** Try it **
Your task is to repeat the listing exactly.

** Records supplied **
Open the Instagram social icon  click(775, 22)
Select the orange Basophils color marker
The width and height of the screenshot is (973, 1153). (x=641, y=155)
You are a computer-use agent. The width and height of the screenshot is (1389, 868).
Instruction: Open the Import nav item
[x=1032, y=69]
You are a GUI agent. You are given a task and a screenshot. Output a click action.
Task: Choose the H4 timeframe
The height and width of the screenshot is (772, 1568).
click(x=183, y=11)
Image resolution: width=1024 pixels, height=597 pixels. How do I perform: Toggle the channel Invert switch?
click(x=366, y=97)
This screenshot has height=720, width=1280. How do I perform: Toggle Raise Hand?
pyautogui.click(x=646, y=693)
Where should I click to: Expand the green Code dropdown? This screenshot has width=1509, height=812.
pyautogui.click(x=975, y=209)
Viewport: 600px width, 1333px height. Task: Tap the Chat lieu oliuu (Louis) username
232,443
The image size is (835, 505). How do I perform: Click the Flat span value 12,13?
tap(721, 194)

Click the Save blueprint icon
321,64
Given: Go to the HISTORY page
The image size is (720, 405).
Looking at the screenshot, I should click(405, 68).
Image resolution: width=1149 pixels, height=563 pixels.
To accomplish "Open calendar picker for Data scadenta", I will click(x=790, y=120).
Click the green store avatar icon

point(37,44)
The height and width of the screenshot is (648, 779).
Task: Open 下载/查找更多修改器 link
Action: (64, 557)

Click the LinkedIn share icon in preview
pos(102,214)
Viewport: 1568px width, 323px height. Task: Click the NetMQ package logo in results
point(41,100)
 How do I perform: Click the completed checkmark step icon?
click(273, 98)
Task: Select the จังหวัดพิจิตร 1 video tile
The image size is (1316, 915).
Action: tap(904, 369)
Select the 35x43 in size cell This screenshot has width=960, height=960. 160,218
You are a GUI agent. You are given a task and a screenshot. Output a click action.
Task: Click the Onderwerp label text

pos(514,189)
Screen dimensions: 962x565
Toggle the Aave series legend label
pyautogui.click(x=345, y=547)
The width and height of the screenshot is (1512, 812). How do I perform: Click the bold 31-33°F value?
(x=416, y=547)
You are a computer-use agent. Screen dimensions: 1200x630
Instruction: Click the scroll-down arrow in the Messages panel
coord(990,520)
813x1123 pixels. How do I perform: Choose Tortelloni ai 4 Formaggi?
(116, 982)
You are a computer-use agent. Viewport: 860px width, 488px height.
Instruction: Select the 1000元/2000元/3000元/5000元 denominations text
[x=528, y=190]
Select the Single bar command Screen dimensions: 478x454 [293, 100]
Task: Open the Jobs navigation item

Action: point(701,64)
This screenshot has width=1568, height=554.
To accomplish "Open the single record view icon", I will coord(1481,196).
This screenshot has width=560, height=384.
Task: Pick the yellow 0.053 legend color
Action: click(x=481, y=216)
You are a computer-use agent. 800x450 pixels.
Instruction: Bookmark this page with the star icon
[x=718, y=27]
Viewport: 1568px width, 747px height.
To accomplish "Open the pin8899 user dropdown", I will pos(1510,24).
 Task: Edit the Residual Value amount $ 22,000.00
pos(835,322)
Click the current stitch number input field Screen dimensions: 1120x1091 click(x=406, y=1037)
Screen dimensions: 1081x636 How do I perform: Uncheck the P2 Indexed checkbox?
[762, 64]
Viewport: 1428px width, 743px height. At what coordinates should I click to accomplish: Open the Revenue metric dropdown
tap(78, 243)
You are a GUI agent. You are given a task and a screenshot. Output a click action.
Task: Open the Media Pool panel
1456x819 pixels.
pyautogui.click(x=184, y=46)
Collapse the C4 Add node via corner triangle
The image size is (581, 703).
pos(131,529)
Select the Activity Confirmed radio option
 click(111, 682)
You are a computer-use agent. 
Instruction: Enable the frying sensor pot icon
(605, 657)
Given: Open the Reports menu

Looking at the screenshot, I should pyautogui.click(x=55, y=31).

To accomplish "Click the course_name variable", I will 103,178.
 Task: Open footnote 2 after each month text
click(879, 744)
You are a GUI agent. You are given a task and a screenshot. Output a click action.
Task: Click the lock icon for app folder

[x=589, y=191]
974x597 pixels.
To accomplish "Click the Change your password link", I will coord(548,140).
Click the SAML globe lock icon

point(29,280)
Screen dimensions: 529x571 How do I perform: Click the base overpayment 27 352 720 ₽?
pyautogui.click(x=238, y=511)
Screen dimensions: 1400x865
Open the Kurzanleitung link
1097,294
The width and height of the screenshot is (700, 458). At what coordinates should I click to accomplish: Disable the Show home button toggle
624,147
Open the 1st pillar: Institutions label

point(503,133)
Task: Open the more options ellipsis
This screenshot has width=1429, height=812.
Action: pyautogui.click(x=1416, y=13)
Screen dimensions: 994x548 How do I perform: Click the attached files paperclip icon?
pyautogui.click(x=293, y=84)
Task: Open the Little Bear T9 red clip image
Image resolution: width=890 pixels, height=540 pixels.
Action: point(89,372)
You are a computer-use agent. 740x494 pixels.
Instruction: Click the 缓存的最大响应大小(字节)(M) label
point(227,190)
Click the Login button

** Exercise solution **
Open the Instagram social icon  click(775, 22)
Select the orange Basophils color marker
The width and height of the screenshot is (973, 1153). (x=641, y=155)
You are a computer-use agent. The width and height of the screenshot is (1389, 868).
Instruction: Open the Import nav item
[x=1032, y=69]
You are a GUI agent. You are given a task and a screenshot. Output a click action.
Task: Choose the H4 timeframe
The height and width of the screenshot is (772, 1568).
click(x=183, y=11)
Image resolution: width=1024 pixels, height=597 pixels. How do I perform: Toggle the channel Invert switch?
click(x=366, y=97)
This screenshot has height=720, width=1280. How do I perform: Toggle Raise Hand?
pyautogui.click(x=646, y=693)
Where should I click to: Expand the green Code dropdown? This screenshot has width=1509, height=812.
pyautogui.click(x=975, y=209)
Viewport: 600px width, 1333px height. Task: Tap the Chat lieu oliuu (Louis) username
232,443
The image size is (835, 505). How do I perform: Click the Flat span value 12,13?
tap(721, 194)

Click the Save blueprint icon
321,64
Given: Go to the HISTORY page
The image size is (720, 405).
Looking at the screenshot, I should click(405, 68).
Image resolution: width=1149 pixels, height=563 pixels.
To accomplish "Open calendar picker for Data scadenta", I will click(x=790, y=120).
Click the green store avatar icon

point(37,44)
The height and width of the screenshot is (648, 779).
Task: Open 下载/查找更多修改器 link
Action: (64, 557)

Click the LinkedIn share icon in preview
pos(102,214)
Viewport: 1568px width, 323px height. Task: Click the NetMQ package logo in results
point(41,100)
 How do I perform: Click the completed checkmark step icon?
click(273, 98)
Task: Select the จังหวัดพิจิตร 1 video tile
The image size is (1316, 915).
Action: tap(904, 369)
Select the 35x43 in size cell This screenshot has width=960, height=960. 160,218
You are a GUI agent. You are given a task and a screenshot. Output a click action.
Task: Click the Onderwerp label text

pos(514,189)
Screen dimensions: 962x565
Toggle the Aave series legend label
pyautogui.click(x=345, y=547)
The width and height of the screenshot is (1512, 812). How do I perform: Click the bold 31-33°F value?
(x=416, y=547)
You are a computer-use agent. Screen dimensions: 1200x630
Instruction: Click the scroll-down arrow in the Messages panel
coord(990,520)
813x1123 pixels. How do I perform: Choose Tortelloni ai 4 Formaggi?
(116, 982)
You are a computer-use agent. Viewport: 860px width, 488px height.
Instruction: Select the 1000元/2000元/3000元/5000元 denominations text
[x=528, y=190]
Select the Single bar command Screen dimensions: 478x454 [293, 100]
Task: Open the Jobs navigation item

Action: point(701,64)
This screenshot has width=1568, height=554.
To accomplish "Open the single record view icon", I will coord(1481,196).
This screenshot has width=560, height=384.
Task: Pick the yellow 0.053 legend color
Action: click(x=481, y=216)
You are a computer-use agent. 800x450 pixels.
Instruction: Bookmark this page with the star icon
[x=718, y=27]
Viewport: 1568px width, 747px height.
To accomplish "Open the pin8899 user dropdown", I will pos(1510,24).
 Task: Edit the Residual Value amount $ 22,000.00
pos(835,322)
Click the current stitch number input field Screen dimensions: 1120x1091 click(x=406, y=1037)
Screen dimensions: 1081x636 How do I perform: Uncheck the P2 Indexed checkbox?
[762, 64]
Viewport: 1428px width, 743px height. At what coordinates should I click to accomplish: Open the Revenue metric dropdown
tap(78, 243)
You are a GUI agent. You are given a task and a screenshot. Output a click action.
Task: Open the Media Pool panel
1456x819 pixels.
pyautogui.click(x=184, y=46)
Collapse the C4 Add node via corner triangle
The image size is (581, 703).
pos(131,529)
Select the Activity Confirmed radio option
 click(111, 682)
You are a computer-use agent. 
Instruction: Enable the frying sensor pot icon
(605, 657)
Given: Open the Reports menu

Looking at the screenshot, I should pyautogui.click(x=55, y=31).

To accomplish "Click the course_name variable", I will 103,178.
 Task: Open footnote 2 after each month text
click(879, 744)
You are a GUI agent. You are given a task and a screenshot. Output a click action.
Task: Click the lock icon for app folder

[x=589, y=191]
974x597 pixels.
To accomplish "Click the Change your password link", I will coord(548,140).
Click the SAML globe lock icon

point(29,280)
Screen dimensions: 529x571 How do I perform: Click the base overpayment 27 352 720 ₽?
pyautogui.click(x=238, y=511)
Screen dimensions: 1400x865
Open the Kurzanleitung link
1097,294
The width and height of the screenshot is (700, 458). At what coordinates should I click to accomplish: Disable the Show home button toggle
624,147
Open the 1st pillar: Institutions label

point(503,133)
Task: Open the more options ellipsis
This screenshot has width=1429, height=812.
Action: pyautogui.click(x=1416, y=13)
Screen dimensions: 994x548 How do I perform: Click the attached files paperclip icon?
pyautogui.click(x=293, y=84)
Task: Open the Little Bear T9 red clip image
Image resolution: width=890 pixels, height=540 pixels.
Action: point(89,372)
You are a computer-use agent. 740x494 pixels.
Instruction: Click the 缓存的最大响应大小(字节)(M) label
point(227,190)
Click the Login button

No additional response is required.